O projeto Beps vem recebendo forte apoio do Ministério da Fazenda, da Receita Federal do Brasil, do Ministério das Relações Exteriores e do Congresso Nacional, e algumas das suas principais ações, como afirma Heleno, já estão em vigor no nosso sistema, sujeitas a pequenos ajustes. No seu relatório, ele cita como exemplos das principais ações do projeto Beps em discussão no Brasil as de número 5 (“combater de maneira mais efetiva as práticas de concorrência fiscal lesiva, tomando em conta a transparência e substância”), 12 (“exigir dos contribuintes a revelação de seus mecanismos de planejamento tributário agressivos”), 13 (“reexaminar as regras sobre documentos relativos a preços de transferência”) e 14 (“tornar mais efetivos os mecanismos de resolução de conflitos”); e, por fim, assevera que a ampla difusão dessas ações decorreu, também, da efetivação no Brasil, em setembro de 2016, das regras de troca automática de informações, aliada ao sucesso da recente aplicação das regras de repatriação. Tais medidas facilitarão a aprovação de reformas legislativas que venham, em breve, ao encontro dessas novas tendências. Marilene Coutinho será uma das debatedoras do painel que discutirá essa matéria.

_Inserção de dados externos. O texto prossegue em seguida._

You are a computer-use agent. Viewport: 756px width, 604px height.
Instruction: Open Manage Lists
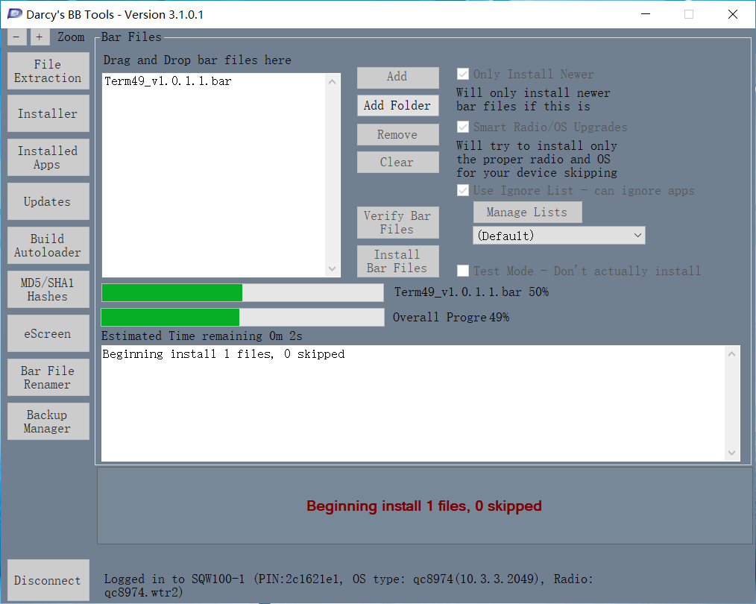tap(527, 213)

Já o segundo tema principal do congresso, que aborda “o futuro dos preços de transferência”, está sob a relatoria geral do professor Sérgio André Rocha, da Faculdade de Direito da Universidade do Estado do Rio de Janeiro.

Em seu relatório, além de abordar as mais variadas formas como os diversos relatores nacionais responderam à indagação sobre o que o futuro reserva para o Transfer Pricing, Sérgio André bem demonstra a importância que o projeto Beps dá às regras de preço de transferência (que seriam objeto de, pelo menos, quatro de suas ações: ações 8, 9, 10 e 13), ressaltando, contudo, que esse projeto representa apenas um passo a mais na direção do desenvolvimento de regras que de fato proporcionem o que realmente se objetiva: a justa alocação do poder de tributar entre os países que participem de transações internacionais realizadas por empresas multinacionais.

O painel em que será debatido esse assunto, em sessão plenária, terá, como chair, o professor e relator nacional do tema Luis Eduardo Schoueri; e, como secretário, Mateus Calicchio Barbosa.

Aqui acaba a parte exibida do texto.